Does FTP do hand-off to other ports?
Jim
"ClareOldie" <ClareOldie@nowhere.ie> wrote in message
news:UjmCb.487$HR.1649@news.indigo.ie...
>
>
> Jim Hubbard wrote:
> > Do firewalls care if you connect to an HTTP server on port 80 or
> > will they typically allow connections via HTTP on any port?
> >
> > If this is a configuration issue, do most admins allow HTTP
> > traffic outgoing to any port or do they restrict outgoing HTTP
> > traffic to port 80?
> >
> > Thanks.
> It is my understanding that almost all firewalls are configured to connect
> to remote port 80 HTTP for browsing and disallow other port use for
browsing
> except maybe for 443 HTTPS.
>
> If the connection request from the client goes out from say port 1024 to
> server port 80 then the firewall should only accept a reply from server
port
> 80 to local port 1024.
>
> Option 1 : I can write a webserver that handles HTTP requests on a single
> port (80) in rapid succession.
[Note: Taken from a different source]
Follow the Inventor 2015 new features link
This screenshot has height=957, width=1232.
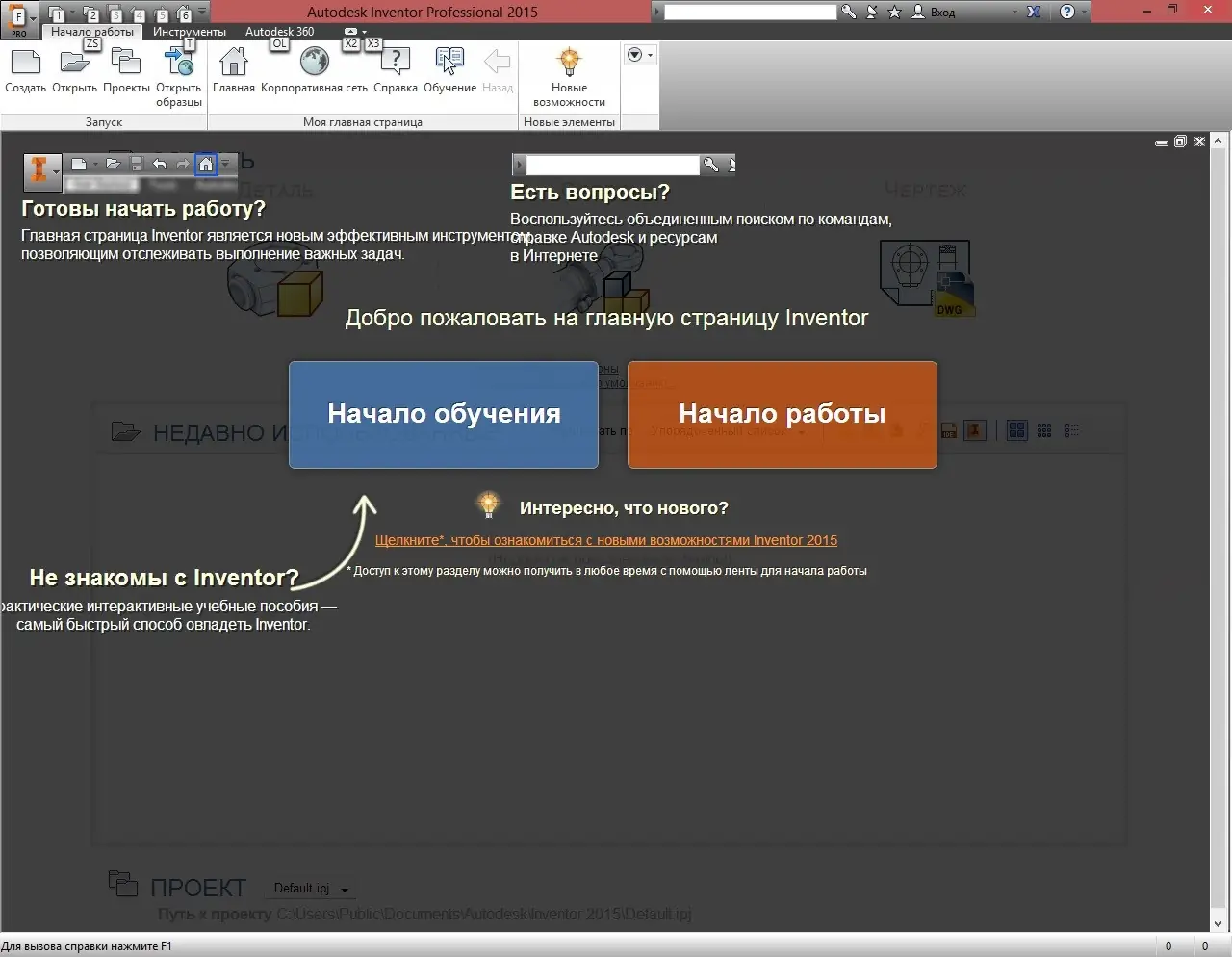tap(604, 540)

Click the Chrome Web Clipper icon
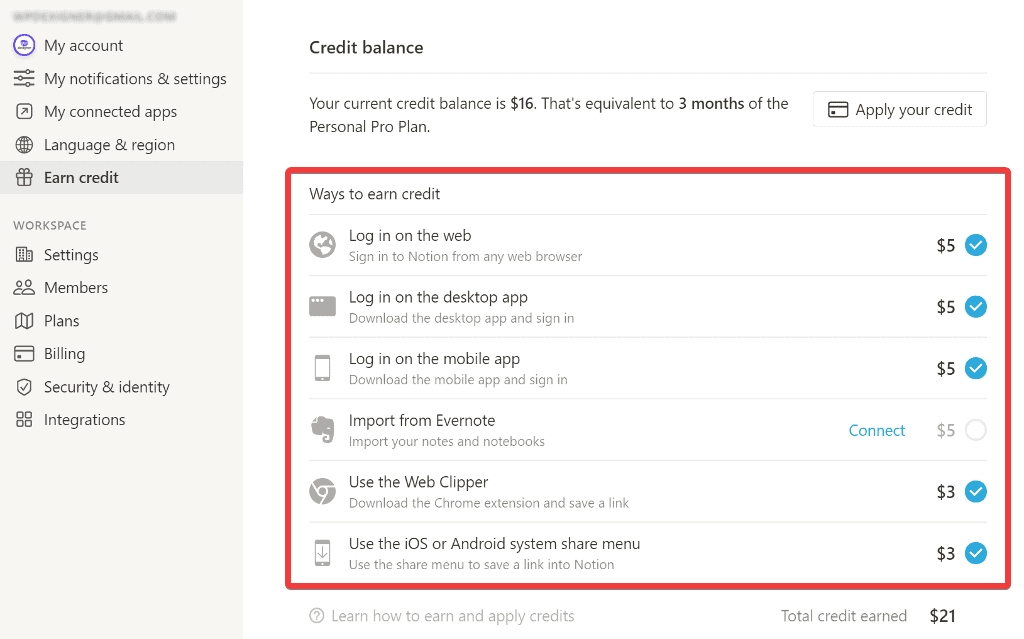(322, 491)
However, this severely limits the
> scalability and maximum simultaneous clients of the webserver.
>
> I wouldn't have thought the limitation to be severe. See below.
>
> Option 2 : I can also write one that takes the incoming requests on port
80
> and assigns each one to a daemon that actually accepts the request and
> communicates with the client. This solution would mean that the daemon
> communicating with the client is not necc. on port 80 of the webserver but
> still the same IP. This maximizes scalability and allows for the maximum
> number of simultaneous clients on the webserver.
>
> It is not normal for web servers to hand off the connection to another
port.
> The firewall will check the incoming headers for the correct address:Port
> number.
> If these do not agree with where the request was sent the return is
ignored.
> Maybe you could 'spoof' the port number <G>
>
> And this from Wadester in a different thread:
> "What I don't get is why it needs to do this. A server listening to a TCP
> port should be able to handle ~64000 connections from a single address.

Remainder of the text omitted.